Странно пересматривать это кино после 9 Мая, после детей в пилотках и военной техники, движущейся под окнами. После надписей на машинах «на Берлин» и «можем повторить».
Видимо, как раз чтобы напомнить, что не можем (пожалуйста, давайте раз и навсегда выйдем из контекста слабо / не слабо и переместимся в контекст признания травмы и рефлексии над ней. Или хотя бы просто скажем: повторяться этому не нужно). Чтобы вспомнить, что в мире есть картины и темы, которые выбьют чувства даже из того, кто ходит на ужастики и хрустит во время просмотра попкорном. Не сочтите за вызов, хотя если вам удастся есть во время этой картины – снимаю шляпу перед вашей психикой. Или аппетитом.
В центре сюжета юноша со взрослым лицом. Алексею Кравченко было 13 лет, когда начались съёмки. Во время съёмочного процесса применялся гипноз. Актёрам читали книгу Адамовича, Брыля и Колесника «Я из огненной деревни», там рассказывается о том, как деревни буквально выжигали вместе с людьми.
Взрослое детское лицо наравне с бесконечным шумом, музыкой Шнитке, сиплыми голосами и даже речью задают разрывающее настроение. Разрывает потому, что каждая сцена переливается как нефтяная плёнка – то смешно, то страшно. То есть сначала через смех ты веришь в ситуацию и героев, признаёшь их настоящими и сочувствуешь. А потом с ними происходит то, что происходило в Беларуси в 1943 году.
Дети, как это им свойственно, очень серьёзно относятся к своим занятиям. Попробуй только случайно сломать их куличик или не тот фломастер дать. Но когда дело, которым занимается ребёнок, не детское (и вообще не человеческое), становится жутко. Когда вместо куличиков они копают песок в поисках вещей покойников. И это ещё мирное занятие, во время которого мальчишки дурачатся.
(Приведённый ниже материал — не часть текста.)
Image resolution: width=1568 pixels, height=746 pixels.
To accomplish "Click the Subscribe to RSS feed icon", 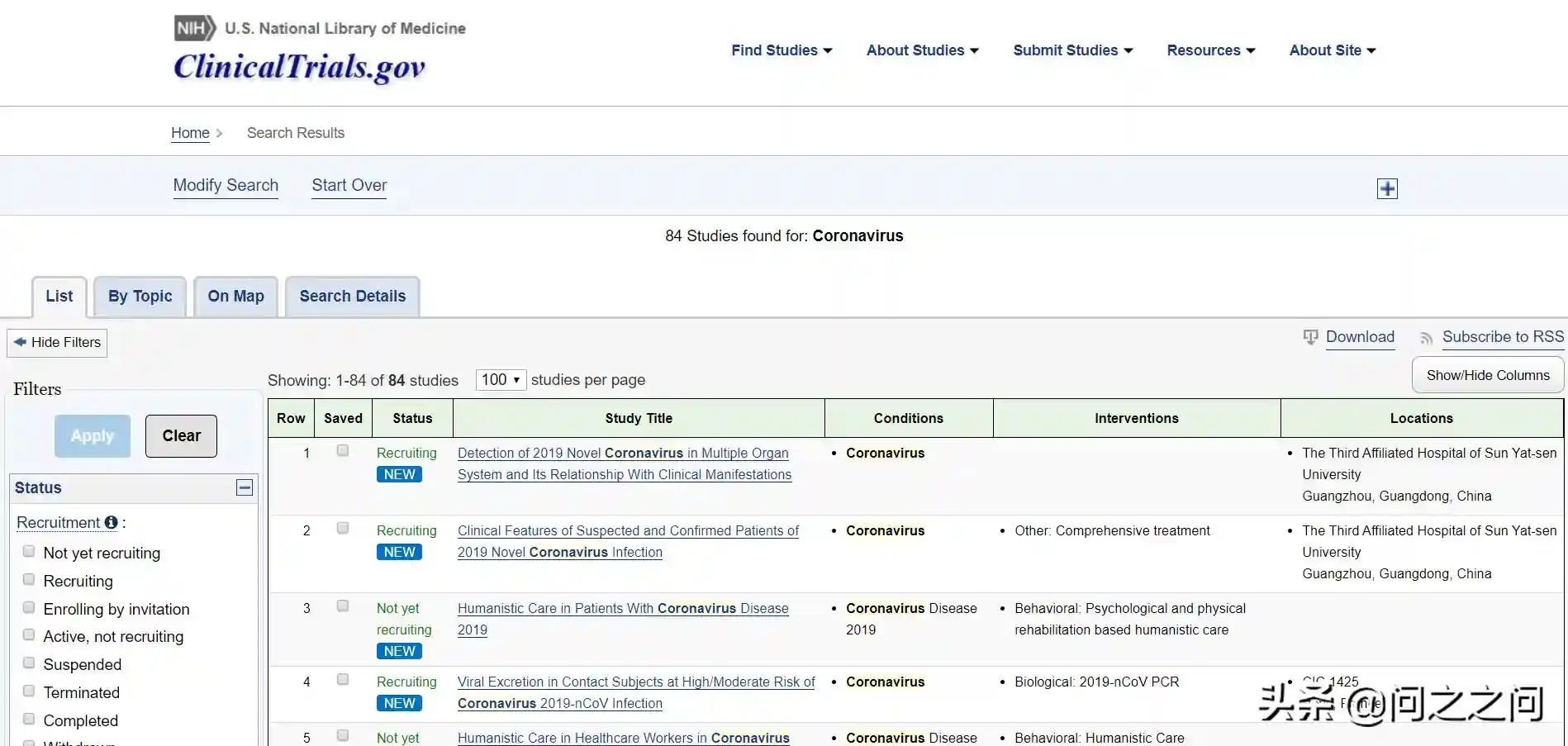I will (1426, 338).
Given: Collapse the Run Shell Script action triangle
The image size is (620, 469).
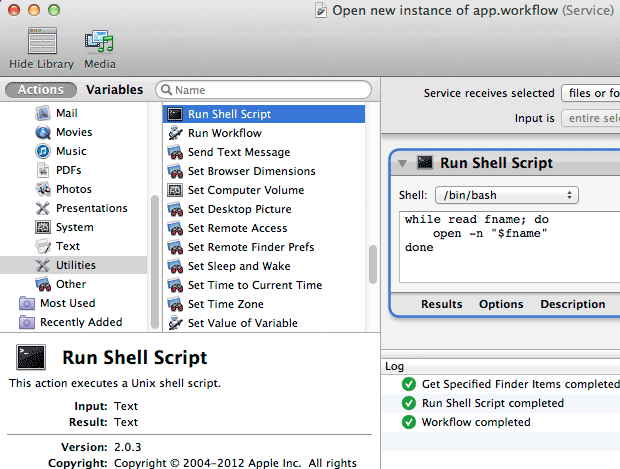Looking at the screenshot, I should (403, 163).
Ужасное чувство, когда не понимаешь, что происходит: то ли герой застрял в земле, то ли у него припадок. Потом оказывается, что это он так трудился, чтобы достать из мокрого песка ружьё, без него в партизаны не примут. Ощущение от такой неопределённости словно в эмоции вставляют домкрат и крутят-крутят-крутят. Это, наверно, действительно расширяет душу, но как бы не порвать.
Есть у меня один лайфхак (рецепт такой): когда ощущаю себя глыбой, не способной ни на какие чувства, или когда чувств так много, что они не могут выйти, – пересматриваю «Жить» Сигарева. Всегда пробивает. Но с «Иди и смотри»... перебор. Оно, конечно, пробьёт, но, боюсь, насквозь. Дело в том, что Василий Сигарев – гениальный драматург и режиссёр, он рассказывает истории, из которых он вырос, которые сформировали его как личность (или сопротивляясь которым он стал тем, кем стал). С Элемом Климовым ситуация другая, потому что он снимал кино про травму, сидящую не только в нём (Климов родился в 1933 году и помнил войну и бомбардировки). Он снял кино про события, произошедшие с целыми народами.
Пересматривать такое кино вдвойне страшно, потому что память – штука такая – что-то раздует, а что-то сжуёт. И вроде знакомая картина становится минным полем, а память от предыдущего просмотра – неточной картой, которой и воспользоваться нельзя, но и выкинуть не получается. Если смотреть впервые, на большом экране, в 2021 году, то есть возможность прикоснуться к Второй мировой войне. Или к феномену шуток в смертельно опасных ситуациях. Или, наконец, к классике кино, где каждый шорох отзывается внутри. Прикоснуться можно ко многому, главное – не обуглиться.
Смотреть фильм или нет – вопрос ресурса. Эмоционального, интеллектуального и даже физического. Ресурса размышлять над неразрешимым. Здорово, если вам удастся освоить эту картину как коан (буддийская головоломка, не имеющая логического решения, например хлопок одной ладонью). Признаюсь, я не смогла досмотреть второй раз до конца «Иди и смотри».